Find $\frac{\tan(x+y)}{\tan(x)}$ if $5\sin(2x+y)=7\sin(y)$

algebra-precalculustrigonometry

I saw this problem Find $\frac{\tan(x+y)}{\tan(x)}$ if $5\sin(2x+y)=7\sin(y)$

I tried to use $$\sin(x+y)\cos(x)+\cos(x+y)\sin(x)= \frac{7}{5}\sin(y)$$
$$\tan(x+y)=\frac{\frac{7}{5}\frac{\sin(y)}{\cos(x+y)}- \sin(x) }{\cos(x)}$$

$$\frac{\tan(x+y)}{\tan(x)}={\frac{7}{5}\frac{\sin(y)}{\sin(x)\cos(x+y)}- 1 }$$

Which lead to nothing.

I also tried to use $\tan(a+b)$ formula but it also didn't lead to anything useful.
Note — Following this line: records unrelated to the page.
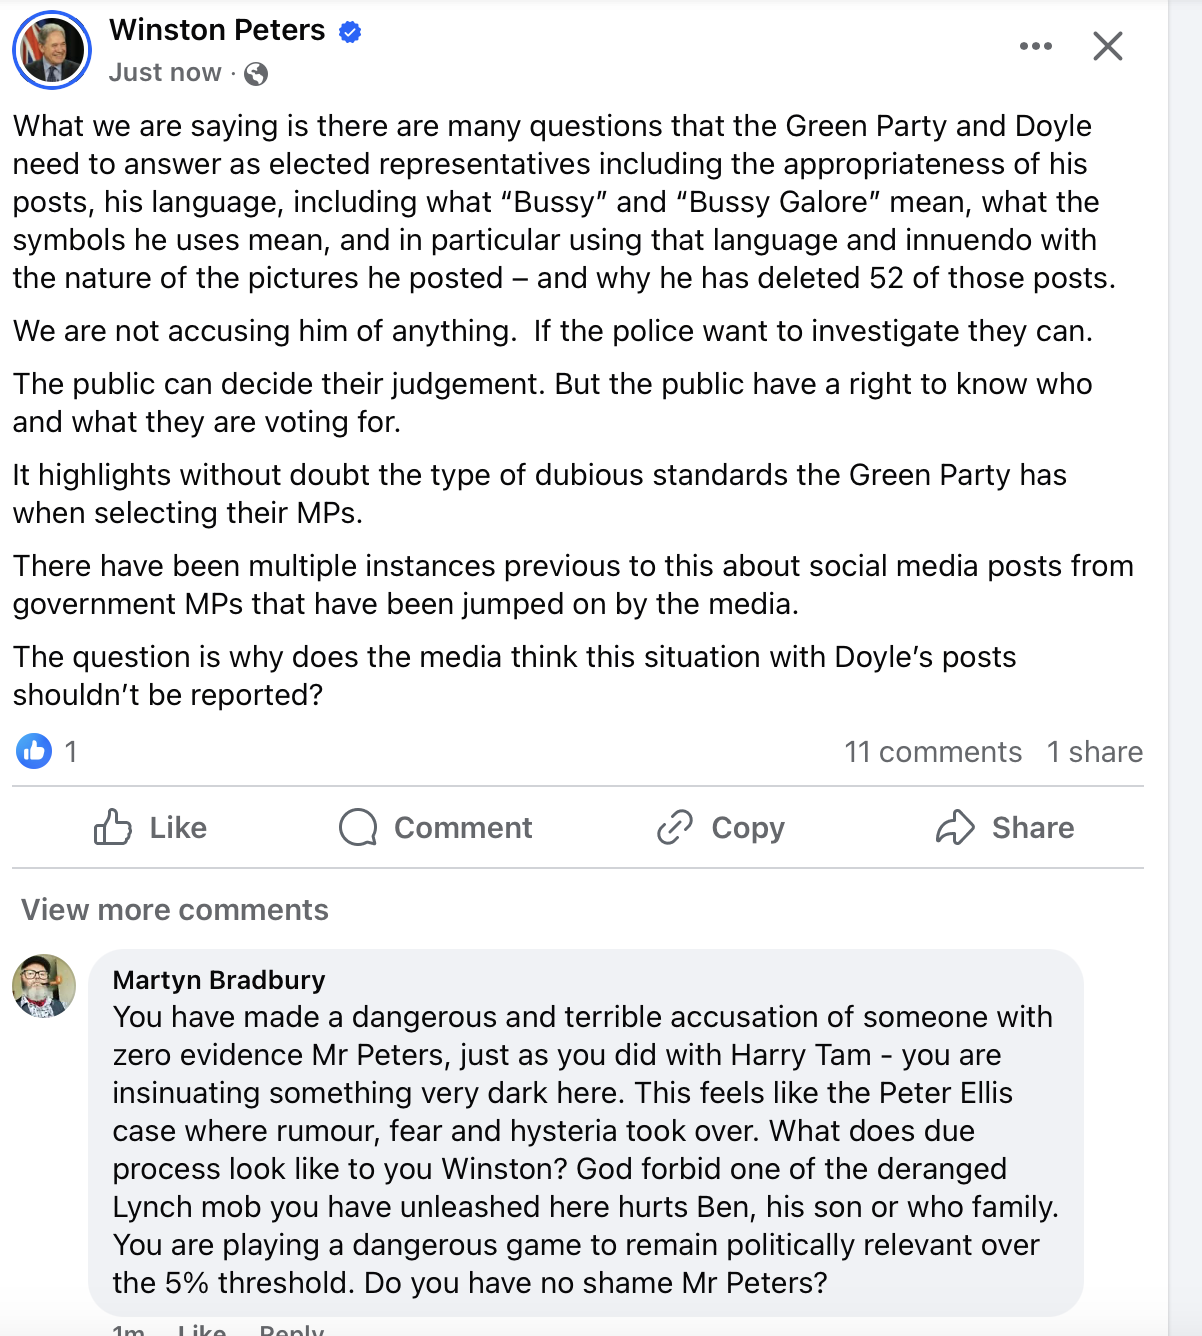The image size is (1202, 1336).
Task: Toggle Like on Winston Peters' post
Action: coord(150,827)
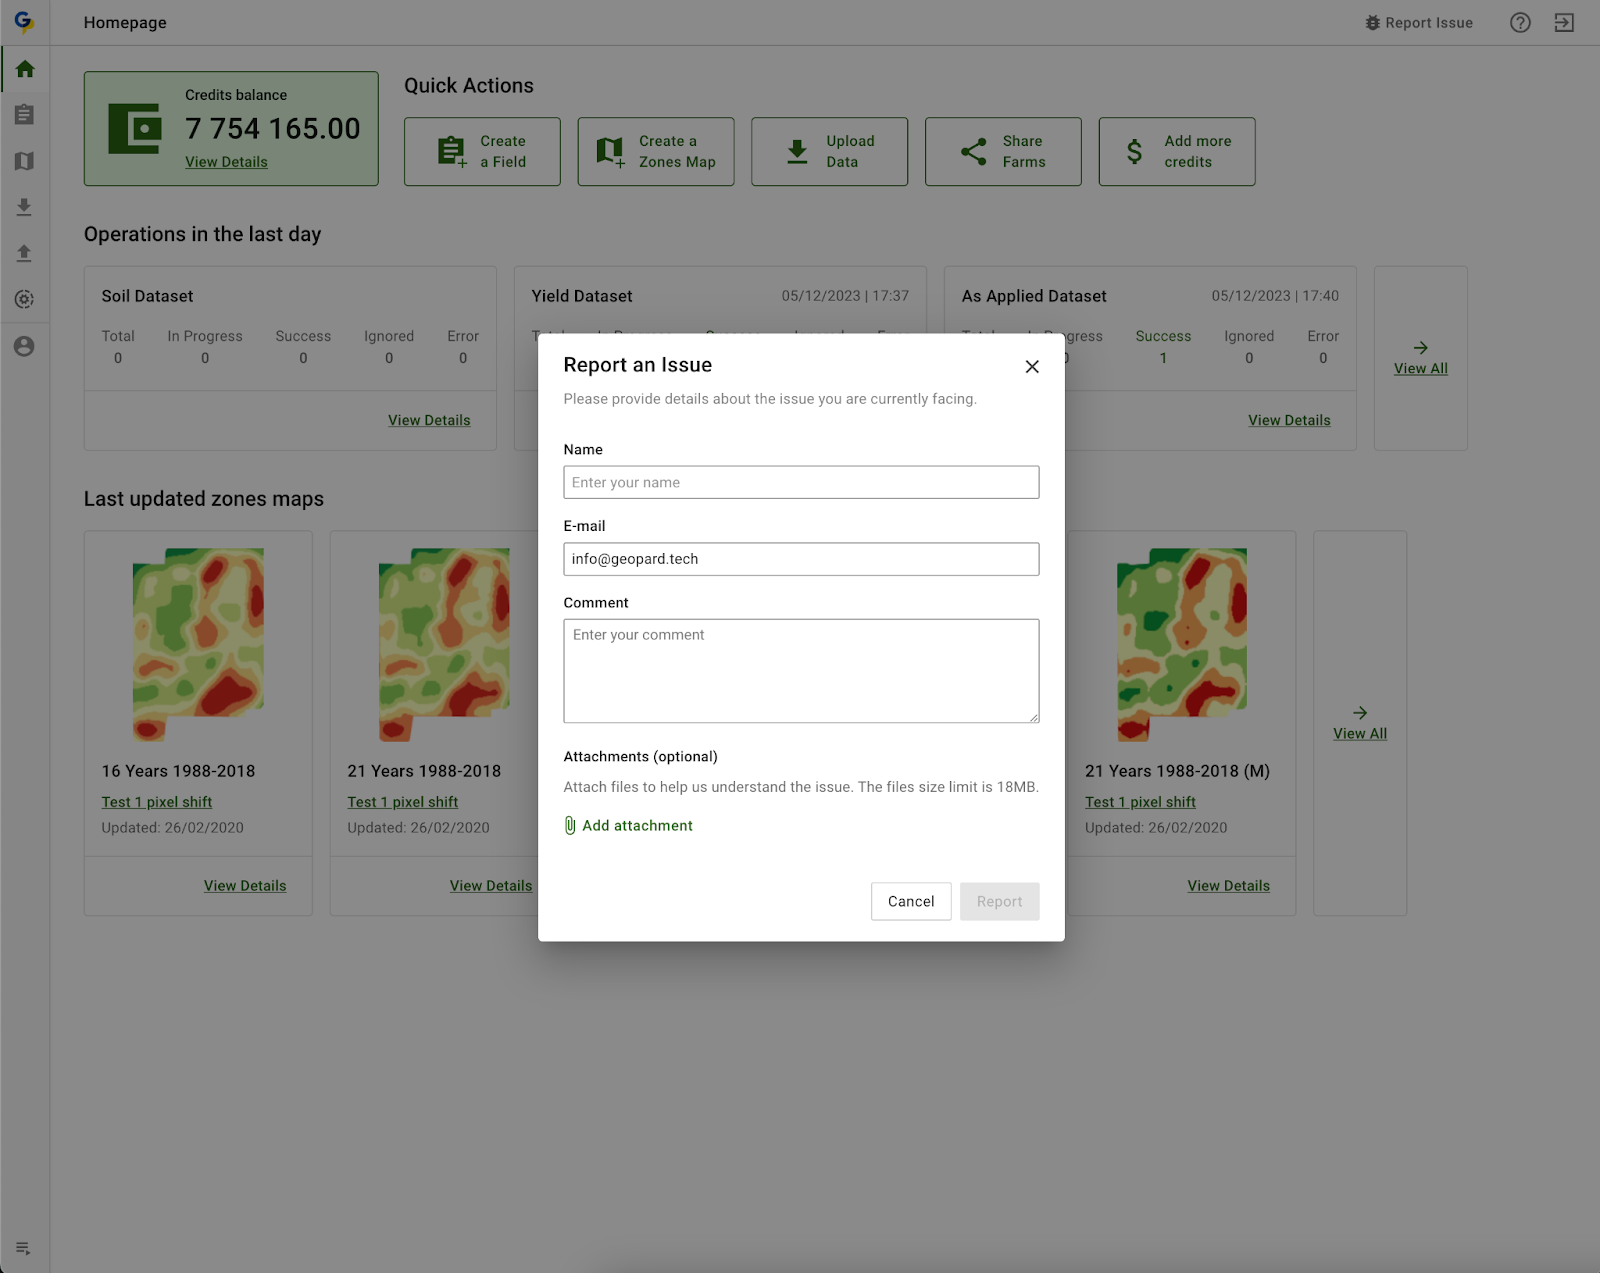Click the upload icon in sidebar
This screenshot has width=1600, height=1273.
(x=25, y=253)
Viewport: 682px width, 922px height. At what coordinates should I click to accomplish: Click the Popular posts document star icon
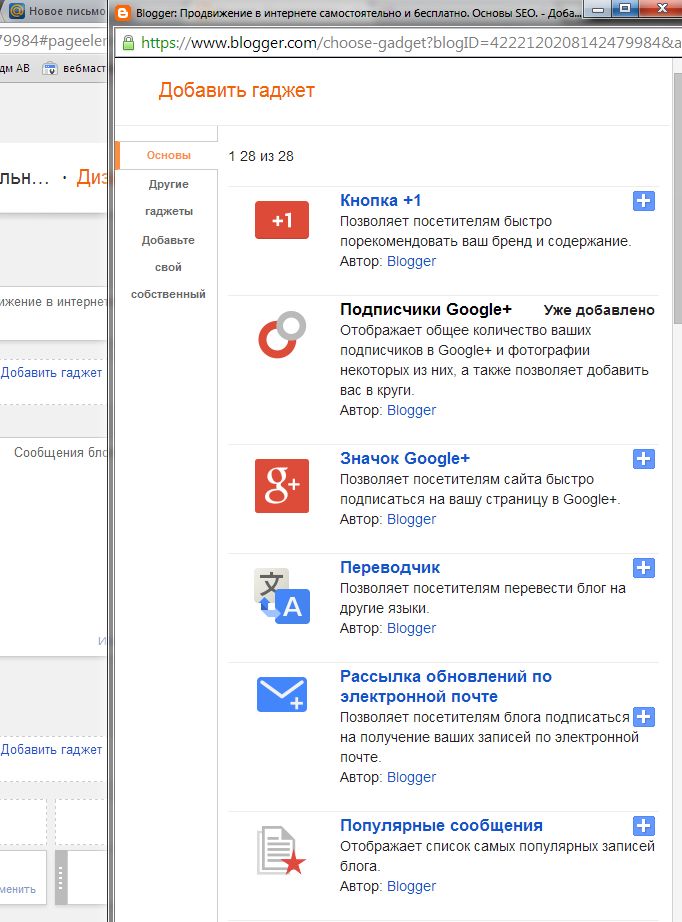coord(280,850)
Let $w = x + y$ , then the given equation becomes:

$5 \sin( x + w ) = 7 \sin(w - x) $

and we want $\tan(w)/\tan x$. Expanding:

$5 ( \sin x \cos w + \cos x \sin w ) = 7 (\sin w \cos x - \cos w \sin x )$

So,

$12 \sin x \cos w = 2 \sin w \cos x$

which gives:

$12 \tan x = 2 \tan w $

Therefore,

$\dfrac{\tan w}{\tan x} = 6$